OUTDOING KTDA

How private tea factories are winning on prices and quality

Partial automation and strict controls from the farmer to the factory are proving to be game changers

In Summary

• The Kenya Tea Development Authority has long dominated the sector

• Private tea factories are giving it a run for its money with variety and high standards

Workers sort the fresh green leaves just delivered at the factory before being moved to the withering section, where moisture in the tea is reduced. Looking on is the general manager Julius Likwop
Workers sort the fresh green leaves just delivered at the factory before being moved to the withering section, where moisture in the tea is reduced. Looking on is the general manager Julius Likwop
Image: Felix Kipkemoi

Competition for the quality tea at the Mombasa tea auction has been stiff for tea factories the past three months.

Oversupply of green tea leaves due to the prolonged rains has led to high quantities of made tea (that which has been processed at the factory and is ready for the market).

It has risen from 9 million to 13 million kilos on a weekly basis during this period.

 

The outbreak of the coronavirus pandemic in the world has affected sales due to travel restrictions imposed by the government on international travels.

This has now dealt a huge blow to the Kenya Tea Development Authority, which has long dominated the sector.

KTDA-managed factories have over the years engaged mainly on black CTC tea. But private tea factories have taken the market by storm with orthodox teas, such as purple, white and green.

The quality of green leaves delivered to factories has been the main variant on pricing of teas produced by various factories.

Other factors influencing price are crop husbandry, leaf collection from buying centers, factory operations and processing standards.

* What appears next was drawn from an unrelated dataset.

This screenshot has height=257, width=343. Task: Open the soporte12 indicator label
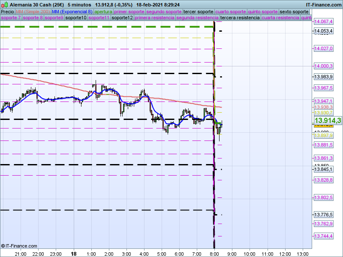(x=122, y=18)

Private factories are urging small-scale tea farmers to pluck two leaves and a bud for quality purposes.

In Bomet county, Siomo tea factory in Konoin strives to ensure proper management of the crop right from the farm to the factory.

Started three years ago, Siomo is now leading the pack of private tea factories in the region, with its made tea selling highly compared to other factories.

 
 

SECRET TO QUALITY TEA

Siomo tea offers a distinct taste due to the measures it has put in place to ensure proper handling of the produce.

 
 
 

While it also deals mostly in black tea, the factory also processes orthodox teas on order.

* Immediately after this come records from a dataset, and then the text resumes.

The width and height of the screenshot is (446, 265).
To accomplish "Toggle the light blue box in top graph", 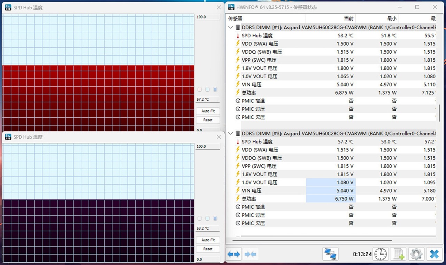I will click(x=207, y=89).
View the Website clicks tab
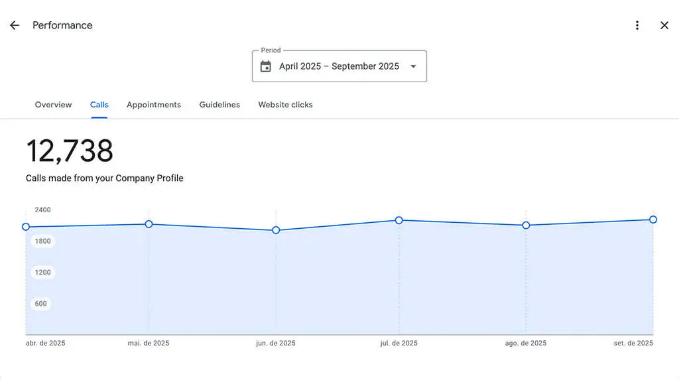 pos(285,105)
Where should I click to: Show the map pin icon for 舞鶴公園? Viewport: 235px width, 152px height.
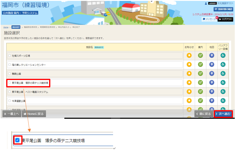(212, 73)
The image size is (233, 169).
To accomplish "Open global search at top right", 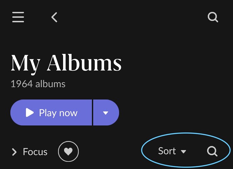I will click(213, 17).
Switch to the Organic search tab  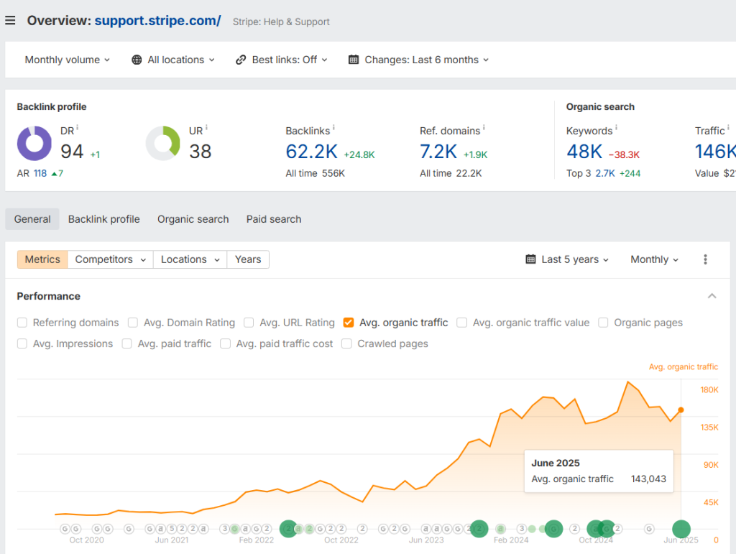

Despite the Covid-19 pandemic that has hurt the tea industry, the privately managed factory has been able to sell its tea at the auction at a relatively good price.

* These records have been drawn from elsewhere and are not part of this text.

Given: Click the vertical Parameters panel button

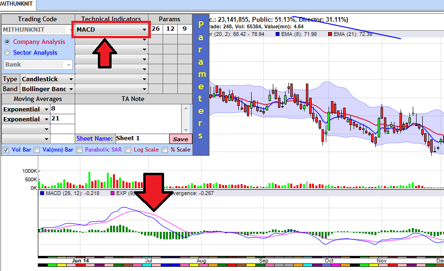Looking at the screenshot, I should 200,84.
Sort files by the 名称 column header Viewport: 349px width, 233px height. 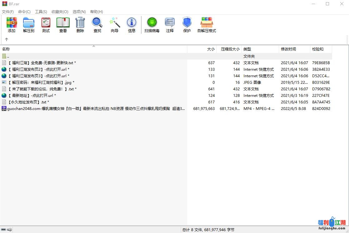click(6, 49)
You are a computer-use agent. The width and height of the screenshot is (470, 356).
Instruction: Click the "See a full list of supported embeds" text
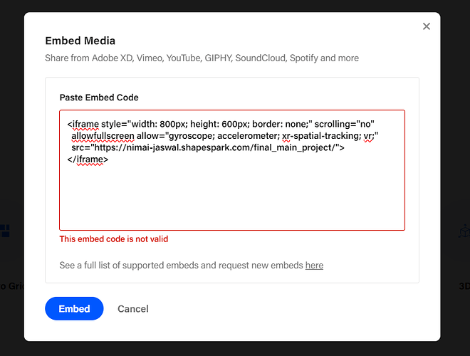click(x=182, y=265)
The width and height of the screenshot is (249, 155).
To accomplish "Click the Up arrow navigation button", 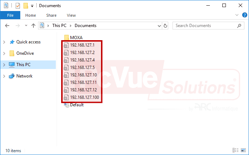I will 33,26.
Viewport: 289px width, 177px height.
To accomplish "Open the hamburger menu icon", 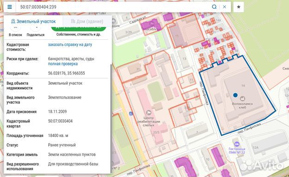I will pos(10,7).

In the last quarter, Siomo sold at an average of Sh180 per kilogramme, compared to Sh160 of other factories.

Though lower than the normal Sh300, the price is something the factory prides itself in since it is ahead of the competition.

Siomo chairman John Koech during an interview at the factory
Siomo chairman John Koech during an interview at the factory
Image: Felix Kipkemoi

Siomo general manager Julius Likwop says if farmers do not pluck two leaves and a bud, the quality of tea supplied to factories is compromised.

Thanks to semi-automation, Siomo operates with only 150 staff, half that of other factories.

Likwop says they ensure the green leaves plucked and delivered by farmers conform to the required standards right from the farm to the factory.

In an interview, Likwop said through extension officers who educate growers on best practices, they have managed to ensure the 13,000 farmers supplying tea to their factory deliver quality green tea leaves.

They also see to it that the farmers use the required bags and that whoever violates the regulation has his produce rejected.

“We have asked our farmers to use some particular bags while delivering their green leaves, which helps in ensuring the green leaves remain fresh. They are adhering to that rule and this has made it possible for us to produce the best teas,” Likwop said.

Transport of green leaves is prompt to avoid it wilting up at the buying centre, losing moisture. Drivers and clerks who collect them are under strict guidelines to ensure they are still fresh.

Factory chairman major John Koech says middlemen and brokers are prohibited within their catchment area and around the factory, in line with the new government regulations on tea.

This has made it possible to have farmers supply unadulterated produce at the collection centres.

Siomo general manager Julius Likwop at the tea tasting section
Siomo general manager Julius Likwop at the tea tasting section
Image: Felix Kipkemoi

LOWER OPERATING COSTS

The factory's use of machines, Koech said, has greatly helped in cutting down on operation costs. 

"Without these modern machines, which most of the factories do not have, we would be employing over 300 personnel in all the sections," he says.

He says the move to have limited staff in handling green leaves during processing has gone a long way in ensuring a high level of hygiene so that quality is not compromised. 

With most new tea factories competing for maximum quantity of green leaves from farmers regardless, Siomo strives to ensure farmers supply tea that meets the set standards.

"The secret to high prices is quality tea, and to achieve this, we have to collect green leaves early in the morning; we are not much after quantity," Koech said. 

Packed tea, commonly referred to as PF1, ready for dispatch at the factory.
Packed tea, commonly referred to as PF1, ready for dispatch at the factory.